Stored records
####

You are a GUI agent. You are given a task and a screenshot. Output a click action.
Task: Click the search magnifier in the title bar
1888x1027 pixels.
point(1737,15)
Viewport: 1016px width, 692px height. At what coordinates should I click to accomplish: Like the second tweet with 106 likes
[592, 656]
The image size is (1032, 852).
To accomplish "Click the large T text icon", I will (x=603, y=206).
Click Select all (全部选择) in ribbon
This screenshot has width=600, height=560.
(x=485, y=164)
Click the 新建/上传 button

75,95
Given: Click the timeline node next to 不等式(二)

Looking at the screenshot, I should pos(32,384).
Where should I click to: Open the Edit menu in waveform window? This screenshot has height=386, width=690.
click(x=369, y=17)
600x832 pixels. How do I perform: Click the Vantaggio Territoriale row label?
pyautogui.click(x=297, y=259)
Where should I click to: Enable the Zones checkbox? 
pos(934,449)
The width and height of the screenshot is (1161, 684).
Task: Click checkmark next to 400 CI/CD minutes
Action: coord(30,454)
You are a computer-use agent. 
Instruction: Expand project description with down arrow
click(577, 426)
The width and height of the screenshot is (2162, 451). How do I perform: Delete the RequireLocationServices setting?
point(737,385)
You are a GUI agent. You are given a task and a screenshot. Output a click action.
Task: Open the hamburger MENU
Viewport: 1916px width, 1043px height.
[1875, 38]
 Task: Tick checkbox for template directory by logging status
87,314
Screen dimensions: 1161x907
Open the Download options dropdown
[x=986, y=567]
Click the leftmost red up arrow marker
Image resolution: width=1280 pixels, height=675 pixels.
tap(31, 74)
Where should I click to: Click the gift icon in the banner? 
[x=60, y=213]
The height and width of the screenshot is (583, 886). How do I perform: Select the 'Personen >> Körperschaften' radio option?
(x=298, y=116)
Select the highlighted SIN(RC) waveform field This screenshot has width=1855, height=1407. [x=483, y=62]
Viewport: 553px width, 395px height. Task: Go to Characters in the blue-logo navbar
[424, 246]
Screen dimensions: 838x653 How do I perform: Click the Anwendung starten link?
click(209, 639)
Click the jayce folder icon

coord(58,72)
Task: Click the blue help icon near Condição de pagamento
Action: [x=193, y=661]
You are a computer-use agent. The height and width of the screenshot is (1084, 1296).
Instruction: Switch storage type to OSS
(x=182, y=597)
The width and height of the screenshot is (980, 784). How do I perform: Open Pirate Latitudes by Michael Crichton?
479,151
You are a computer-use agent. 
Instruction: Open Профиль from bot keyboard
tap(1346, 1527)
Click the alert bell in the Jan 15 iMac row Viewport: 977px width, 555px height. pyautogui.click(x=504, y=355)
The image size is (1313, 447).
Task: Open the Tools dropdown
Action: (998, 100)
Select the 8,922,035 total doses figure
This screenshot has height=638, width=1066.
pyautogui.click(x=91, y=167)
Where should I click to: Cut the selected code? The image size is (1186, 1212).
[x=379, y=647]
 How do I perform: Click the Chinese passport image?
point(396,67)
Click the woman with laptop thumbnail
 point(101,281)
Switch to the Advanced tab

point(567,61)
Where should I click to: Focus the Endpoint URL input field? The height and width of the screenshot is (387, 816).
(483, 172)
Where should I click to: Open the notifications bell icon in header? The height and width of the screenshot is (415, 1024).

####

_Required work_:
Please reproduce the records exactly, without leaving any out.

_Reply_:
You are a GUI agent. You are given a task and a screenshot. Output a click action.
Task: Click the search magnifier in the title bar
1888x1027 pixels.
point(1737,15)
Viewport: 1016px width, 692px height. At what coordinates should I click to accomplish: Like the second tweet with 106 likes
[592, 656]
The image size is (1032, 852).
To accomplish "Click the large T text icon", I will (x=603, y=206).
Click Select all (全部选择) in ribbon
This screenshot has width=600, height=560.
(x=485, y=164)
Click the 新建/上传 button

75,95
Given: Click the timeline node next to 不等式(二)

Looking at the screenshot, I should pos(32,384).
Where should I click to: Open the Edit menu in waveform window? This screenshot has height=386, width=690.
click(x=369, y=17)
600x832 pixels. How do I perform: Click the Vantaggio Territoriale row label?
pyautogui.click(x=297, y=259)
Where should I click to: Enable the Zones checkbox? 
pos(934,449)
The width and height of the screenshot is (1161, 684).
Task: Click checkmark next to 400 CI/CD minutes
Action: coord(30,454)
You are a computer-use agent. 
Instruction: Expand project description with down arrow
click(577, 426)
The width and height of the screenshot is (2162, 451). How do I perform: Delete the RequireLocationServices setting?
point(737,385)
You are a GUI agent. You are given a task and a screenshot. Output a click action.
Task: Open the hamburger MENU
Viewport: 1916px width, 1043px height.
[1875, 38]
 Task: Tick checkbox for template directory by logging status
87,314
Screen dimensions: 1161x907
Open the Download options dropdown
[x=986, y=567]
Click the leftmost red up arrow marker
Image resolution: width=1280 pixels, height=675 pixels.
tap(31, 74)
Where should I click to: Click the gift icon in the banner? 
[x=60, y=213]
The height and width of the screenshot is (583, 886). How do I perform: Select the 'Personen >> Körperschaften' radio option?
(x=298, y=116)
Select the highlighted SIN(RC) waveform field This screenshot has width=1855, height=1407. [x=483, y=62]
Viewport: 553px width, 395px height. Task: Go to Characters in the blue-logo navbar
[424, 246]
Screen dimensions: 838x653 How do I perform: Click the Anwendung starten link?
click(209, 639)
Click the jayce folder icon

coord(58,72)
Task: Click the blue help icon near Condição de pagamento
Action: [x=193, y=661]
You are a computer-use agent. The height and width of the screenshot is (1084, 1296).
Instruction: Switch storage type to OSS
(x=182, y=597)
The width and height of the screenshot is (980, 784). How do I perform: Open Pirate Latitudes by Michael Crichton?
479,151
You are a computer-use agent. 
Instruction: Open Профиль from bot keyboard
tap(1346, 1527)
Click the alert bell in the Jan 15 iMac row Viewport: 977px width, 555px height. pyautogui.click(x=504, y=355)
The image size is (1313, 447).
Task: Open the Tools dropdown
Action: (998, 100)
Select the 8,922,035 total doses figure
This screenshot has height=638, width=1066.
pyautogui.click(x=91, y=167)
Where should I click to: Cut the selected code? The image size is (1186, 1212).
[x=379, y=647]
 How do I perform: Click the Chinese passport image?
point(396,67)
Click the woman with laptop thumbnail
 point(101,281)
Switch to the Advanced tab

point(567,61)
Where should I click to: Focus the Endpoint URL input field? The height and width of the screenshot is (387, 816).
(483, 172)
Where should I click to: Open the notifications bell icon in header? The height and width of the screenshot is (415, 1024).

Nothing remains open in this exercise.